▸ EXERCISE AIM: Start at the line below containing "This screenshot has width=966, height=557." and stop at the line containing "Given: Click the star". Repeat every line of that stretch exactly, and nothing outside it.

▸ MATERIAL SUPPLIED:

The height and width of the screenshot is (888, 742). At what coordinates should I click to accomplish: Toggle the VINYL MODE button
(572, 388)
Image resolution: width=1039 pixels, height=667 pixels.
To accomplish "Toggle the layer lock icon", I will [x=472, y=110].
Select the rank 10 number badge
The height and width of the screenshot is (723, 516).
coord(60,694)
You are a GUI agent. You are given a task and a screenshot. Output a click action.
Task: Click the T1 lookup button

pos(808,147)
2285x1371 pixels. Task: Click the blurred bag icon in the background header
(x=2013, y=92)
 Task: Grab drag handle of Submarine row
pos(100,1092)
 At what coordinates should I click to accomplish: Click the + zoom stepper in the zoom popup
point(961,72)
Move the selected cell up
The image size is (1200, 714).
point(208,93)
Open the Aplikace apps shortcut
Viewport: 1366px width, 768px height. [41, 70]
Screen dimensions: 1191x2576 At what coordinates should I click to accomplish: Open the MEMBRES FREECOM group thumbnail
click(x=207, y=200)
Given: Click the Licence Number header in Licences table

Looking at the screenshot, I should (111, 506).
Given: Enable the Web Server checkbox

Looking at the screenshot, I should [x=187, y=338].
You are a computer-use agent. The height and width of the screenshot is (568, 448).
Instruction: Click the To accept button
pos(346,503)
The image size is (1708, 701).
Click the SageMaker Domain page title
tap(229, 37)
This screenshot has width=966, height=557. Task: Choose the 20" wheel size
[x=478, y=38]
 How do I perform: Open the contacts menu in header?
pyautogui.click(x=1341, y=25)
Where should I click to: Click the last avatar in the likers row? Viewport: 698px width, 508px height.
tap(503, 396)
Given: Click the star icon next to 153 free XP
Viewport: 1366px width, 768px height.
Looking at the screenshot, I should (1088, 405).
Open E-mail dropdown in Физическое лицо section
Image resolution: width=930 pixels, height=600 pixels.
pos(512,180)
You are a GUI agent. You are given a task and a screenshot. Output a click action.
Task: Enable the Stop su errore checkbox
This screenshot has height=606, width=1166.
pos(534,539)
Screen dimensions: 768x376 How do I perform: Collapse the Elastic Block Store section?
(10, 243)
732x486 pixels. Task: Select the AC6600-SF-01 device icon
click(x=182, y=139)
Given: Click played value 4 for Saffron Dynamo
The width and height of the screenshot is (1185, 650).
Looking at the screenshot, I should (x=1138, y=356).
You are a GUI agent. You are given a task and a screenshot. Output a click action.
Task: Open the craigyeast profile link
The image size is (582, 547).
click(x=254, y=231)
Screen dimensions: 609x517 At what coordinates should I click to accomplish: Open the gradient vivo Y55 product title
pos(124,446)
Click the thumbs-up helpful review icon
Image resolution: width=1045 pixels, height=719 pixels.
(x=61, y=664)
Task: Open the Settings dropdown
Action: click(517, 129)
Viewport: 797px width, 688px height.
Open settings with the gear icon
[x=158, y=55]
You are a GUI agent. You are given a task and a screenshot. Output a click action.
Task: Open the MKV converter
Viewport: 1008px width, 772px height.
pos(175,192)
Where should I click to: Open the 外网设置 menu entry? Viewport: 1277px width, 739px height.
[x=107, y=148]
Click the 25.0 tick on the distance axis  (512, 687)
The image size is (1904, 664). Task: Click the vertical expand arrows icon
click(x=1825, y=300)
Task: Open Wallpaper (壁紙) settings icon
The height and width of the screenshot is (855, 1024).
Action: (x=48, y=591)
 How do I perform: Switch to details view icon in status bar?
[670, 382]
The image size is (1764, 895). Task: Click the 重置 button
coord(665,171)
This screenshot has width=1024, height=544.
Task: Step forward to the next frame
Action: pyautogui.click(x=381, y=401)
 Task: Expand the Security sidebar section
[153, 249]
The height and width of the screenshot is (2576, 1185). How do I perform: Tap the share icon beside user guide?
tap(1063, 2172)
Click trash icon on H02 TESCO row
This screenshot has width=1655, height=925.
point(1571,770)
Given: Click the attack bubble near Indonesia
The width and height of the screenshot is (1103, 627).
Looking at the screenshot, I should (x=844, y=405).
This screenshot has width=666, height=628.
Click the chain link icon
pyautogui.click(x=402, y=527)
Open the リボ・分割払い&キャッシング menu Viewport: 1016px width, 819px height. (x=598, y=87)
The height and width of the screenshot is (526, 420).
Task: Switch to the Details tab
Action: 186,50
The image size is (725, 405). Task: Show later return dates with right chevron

▸ ANSWER TO THIS EXERCISE:
This screenshot has width=966, height=557. Task: Choose the 20" wheel size
[x=478, y=38]
 How do I perform: Open the contacts menu in header?
pyautogui.click(x=1341, y=25)
Where should I click to: Click the last avatar in the likers row? Viewport: 698px width, 508px height.
tap(503, 396)
Given: Click the star icon next to 153 free XP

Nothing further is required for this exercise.